The length of each series is the length of a batch internally used.

Arrays to Scalar

pyarrow.Array, … -> Any

The function takes pyarrow.Array and returns a scalar value. The returned scalar can be a python primitive type, (e.g., int or float), a numpy data type (e.g., numpy.int64 or numpy.float64), or a pyarrow.Scalar instance which supports complex return types. Any should ideally be a specific scalar type accordingly.

>>> @arrow_udf("double")
... def mean_udf(v: pa.Array) -> float:
...     return pa.compute.mean(v).as_py()
...
>>> df = spark.createDataFrame(
...     [(1, 1.0), (1, 2.0), (2, 3.0), (2, 5.0), (2, 10.0)], ("id", "v"))
>>> df.groupby("id").agg(mean_udf(df['v'])).show()
+---+-----------+
| id|mean_udf(v)|
+---+-----------+
|  1|        1.5|
|  2|        6.0|
+---+-----------+

The retun type can also be a complex type such as struct, list, or map.

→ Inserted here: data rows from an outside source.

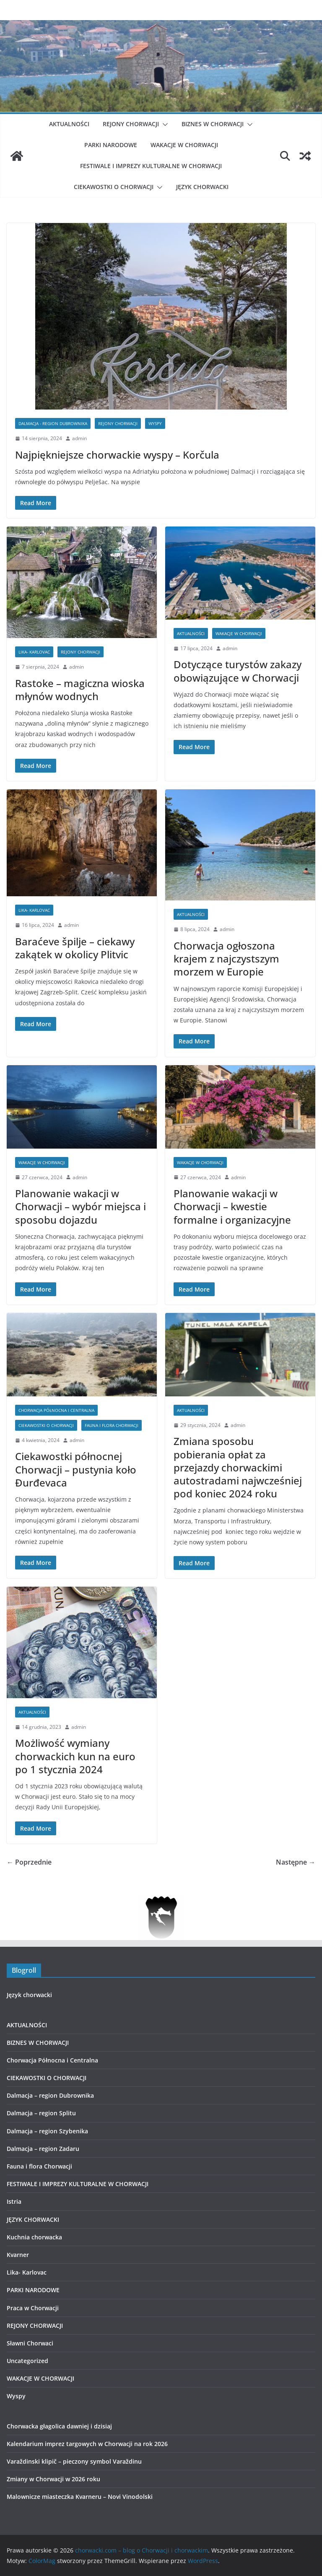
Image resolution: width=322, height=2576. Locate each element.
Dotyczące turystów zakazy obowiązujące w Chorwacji (237, 670)
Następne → (295, 1862)
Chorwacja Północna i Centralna (56, 1410)
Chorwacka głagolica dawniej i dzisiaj (59, 2426)
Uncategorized (27, 2361)
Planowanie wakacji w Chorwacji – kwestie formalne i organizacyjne (232, 1206)
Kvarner (18, 2255)
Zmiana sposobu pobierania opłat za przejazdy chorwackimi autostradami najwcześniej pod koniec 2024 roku (238, 1467)
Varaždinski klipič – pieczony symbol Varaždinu (74, 2461)
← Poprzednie (29, 1862)
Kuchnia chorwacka (34, 2237)
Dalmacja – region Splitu (41, 2113)
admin (79, 438)
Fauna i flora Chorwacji (111, 1425)
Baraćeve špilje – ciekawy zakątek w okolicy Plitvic (75, 947)
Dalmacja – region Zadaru (43, 2149)
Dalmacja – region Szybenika (47, 2131)
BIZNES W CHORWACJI (213, 124)
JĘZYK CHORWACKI (202, 187)
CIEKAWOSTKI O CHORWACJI (113, 187)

>>> @arrow_udf("struct<m1: double, m2: double>")
... def min_max_udf(v: pa.Array) -> pa.Scalar:
...     m1 = pa.compute.min(v)
...     m2 = pa.compute.max(v)
...     t = pa.struct([pa.field("m1", pa.float64()), pa.field("m2", pa.float64())])
...     return pa.scalar(value={"m1": m1.as_py(), "m2": m2.as_py()}, type=t)
...
>>> df = spark.createDataFrame(
...     [(1, 1.0), (1, 2.0), (2, 3.0), (2, 5.0), (2, 10.0)], ("id", "v"))
>>> df.groupby("id").agg(min_max_udf(df['v'])).show()
+---+--------------+
| id|min_max_udf(v)|
+---+--------------+
|  1|    {1.0, 2.0}|
|  2|   {3.0, 10.0}|
+---+--------------+

This type of Pandas UDF can use keyword arguments:

>>> @arrow_udf("double")
... def weighted_mean_udf(v: pa.Array, w: pa.Array) -> float:
...     import numpy as np
...     return np.average(v.to_numpy(), weights=w)
...
>>> df = spark.createDataFrame(
...     [(1, 1.0, 1.0), (1, 2.0, 2.0), (2, 3.0, 1.0), (2, 5.0, 2.0), (2, 10.0, 3.0)],
...     ("id", "v", "w"))
>>> df.groupby("id").agg(weighted_mean_udf(w=df["w"], v=df["v"])).show()
+---+---------------------------------+
| id|weighted_mean_udf(w => w, v => v)|
+---+---------------------------------+
|  1|               1.6666666666666667|
|  2|                7.166666666666667|
+---+---------------------------------+

This UDF can also be used as window functions as below:

>>> from pyspark.sql import Window
>>> @arrow_udf("double")
... def mean_udf(v: pa.Array) -> float:
...     return pa.compute.mean(v).as_py()
...
>>> df = spark.createDataFrame(
...     [(1, 1.0), (1, 2.0), (2, 3.0), (2, 5.0), (2, 10.0)], ("id", "v"))
>>> w = Window.partitionBy('id').orderBy('v').rowsBetween(-1, 0)
>>> df.withColumn('mean_v', mean_udf("v").over(w)).show()
+---+----+------+
| id|   v|mean_v|
+---+----+------+
|  1| 1.0|   1.0|
|  1| 2.0|   1.5|
|  2| 3.0|   3.0|
|  2| 5.0|   4.0|
|  2|10.0|   7.5|
+---+----+------+

Note

For performance reasons, the input series to window functions are not copied. Therefore, mutating the input arrays is not allowed and will cause incorrect results. For the same reason, users should also not rely on the index of the input arrays.